WRITTEN PROBLEM: Reproduce the following lines verbatim, keeping their order and line breaks.

TASK INPUTS:
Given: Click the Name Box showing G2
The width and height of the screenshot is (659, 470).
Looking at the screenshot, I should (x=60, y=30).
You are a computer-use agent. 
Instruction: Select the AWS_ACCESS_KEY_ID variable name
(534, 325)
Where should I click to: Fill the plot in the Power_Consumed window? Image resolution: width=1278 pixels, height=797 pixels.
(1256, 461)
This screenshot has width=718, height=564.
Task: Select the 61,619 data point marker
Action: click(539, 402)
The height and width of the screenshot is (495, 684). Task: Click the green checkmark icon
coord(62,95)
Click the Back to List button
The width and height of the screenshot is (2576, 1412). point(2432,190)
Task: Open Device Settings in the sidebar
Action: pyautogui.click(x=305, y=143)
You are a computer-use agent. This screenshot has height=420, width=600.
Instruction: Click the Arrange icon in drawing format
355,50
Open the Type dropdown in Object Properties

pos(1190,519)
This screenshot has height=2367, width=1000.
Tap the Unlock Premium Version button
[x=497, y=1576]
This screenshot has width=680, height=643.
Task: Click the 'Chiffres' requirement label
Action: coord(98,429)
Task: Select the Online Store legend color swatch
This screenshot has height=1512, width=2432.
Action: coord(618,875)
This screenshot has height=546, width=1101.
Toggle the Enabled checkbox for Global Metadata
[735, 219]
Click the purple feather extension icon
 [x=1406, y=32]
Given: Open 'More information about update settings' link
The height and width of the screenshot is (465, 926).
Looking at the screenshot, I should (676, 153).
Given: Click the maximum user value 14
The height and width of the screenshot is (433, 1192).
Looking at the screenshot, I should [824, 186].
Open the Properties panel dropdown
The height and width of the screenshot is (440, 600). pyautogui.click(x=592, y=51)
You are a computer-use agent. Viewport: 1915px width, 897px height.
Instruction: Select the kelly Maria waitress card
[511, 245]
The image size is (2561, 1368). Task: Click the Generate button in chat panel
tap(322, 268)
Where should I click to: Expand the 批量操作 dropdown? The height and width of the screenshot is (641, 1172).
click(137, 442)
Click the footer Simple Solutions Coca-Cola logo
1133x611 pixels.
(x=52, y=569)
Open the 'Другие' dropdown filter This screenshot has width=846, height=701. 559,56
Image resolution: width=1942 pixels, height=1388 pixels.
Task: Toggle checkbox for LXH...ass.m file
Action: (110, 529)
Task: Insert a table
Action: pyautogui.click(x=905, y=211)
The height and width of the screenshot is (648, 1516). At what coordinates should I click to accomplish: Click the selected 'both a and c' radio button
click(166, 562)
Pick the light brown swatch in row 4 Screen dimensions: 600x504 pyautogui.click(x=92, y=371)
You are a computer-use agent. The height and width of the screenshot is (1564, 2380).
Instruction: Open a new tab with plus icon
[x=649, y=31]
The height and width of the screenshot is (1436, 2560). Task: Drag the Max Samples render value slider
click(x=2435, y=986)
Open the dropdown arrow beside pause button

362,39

RESPONSE TO THIS TASK:
Given: Click the Name Box showing G2
The width and height of the screenshot is (659, 470).
Looking at the screenshot, I should (x=60, y=30).
You are a computer-use agent. 
Instruction: Select the AWS_ACCESS_KEY_ID variable name
(534, 325)
Where should I click to: Fill the plot in the Power_Consumed window? Image resolution: width=1278 pixels, height=797 pixels.
(1256, 461)
This screenshot has width=718, height=564.
Task: Select the 61,619 data point marker
Action: click(539, 402)
The height and width of the screenshot is (495, 684). Task: Click the green checkmark icon
coord(62,95)
Click the Back to List button
The width and height of the screenshot is (2576, 1412). point(2432,190)
Task: Open Device Settings in the sidebar
Action: pyautogui.click(x=305, y=143)
You are a computer-use agent. This screenshot has height=420, width=600.
Instruction: Click the Arrange icon in drawing format
355,50
Open the Type dropdown in Object Properties

pos(1190,519)
This screenshot has height=2367, width=1000.
Tap the Unlock Premium Version button
[x=497, y=1576]
This screenshot has width=680, height=643.
Task: Click the 'Chiffres' requirement label
Action: coord(98,429)
Task: Select the Online Store legend color swatch
This screenshot has height=1512, width=2432.
Action: coord(618,875)
This screenshot has height=546, width=1101.
Toggle the Enabled checkbox for Global Metadata
[735, 219]
Click the purple feather extension icon
 [x=1406, y=32]
Given: Open 'More information about update settings' link
The height and width of the screenshot is (465, 926).
Looking at the screenshot, I should (676, 153).
Given: Click the maximum user value 14
The height and width of the screenshot is (433, 1192).
Looking at the screenshot, I should [824, 186].
Open the Properties panel dropdown
The height and width of the screenshot is (440, 600). pyautogui.click(x=592, y=51)
You are a computer-use agent. Viewport: 1915px width, 897px height.
Instruction: Select the kelly Maria waitress card
[511, 245]
The image size is (2561, 1368). Task: Click the Generate button in chat panel
tap(322, 268)
Where should I click to: Expand the 批量操作 dropdown? The height and width of the screenshot is (641, 1172).
click(137, 442)
Click the footer Simple Solutions Coca-Cola logo
1133x611 pixels.
(x=52, y=569)
Open the 'Другие' dropdown filter This screenshot has width=846, height=701. 559,56
Image resolution: width=1942 pixels, height=1388 pixels.
Task: Toggle checkbox for LXH...ass.m file
Action: (110, 529)
Task: Insert a table
Action: pyautogui.click(x=905, y=211)
The height and width of the screenshot is (648, 1516). At what coordinates should I click to accomplish: Click the selected 'both a and c' radio button
click(166, 562)
Pick the light brown swatch in row 4 Screen dimensions: 600x504 pyautogui.click(x=92, y=371)
You are a computer-use agent. The height and width of the screenshot is (1564, 2380).
Instruction: Open a new tab with plus icon
[x=649, y=31]
The height and width of the screenshot is (1436, 2560). Task: Drag the Max Samples render value slider
click(x=2435, y=986)
Open the dropdown arrow beside pause button

362,39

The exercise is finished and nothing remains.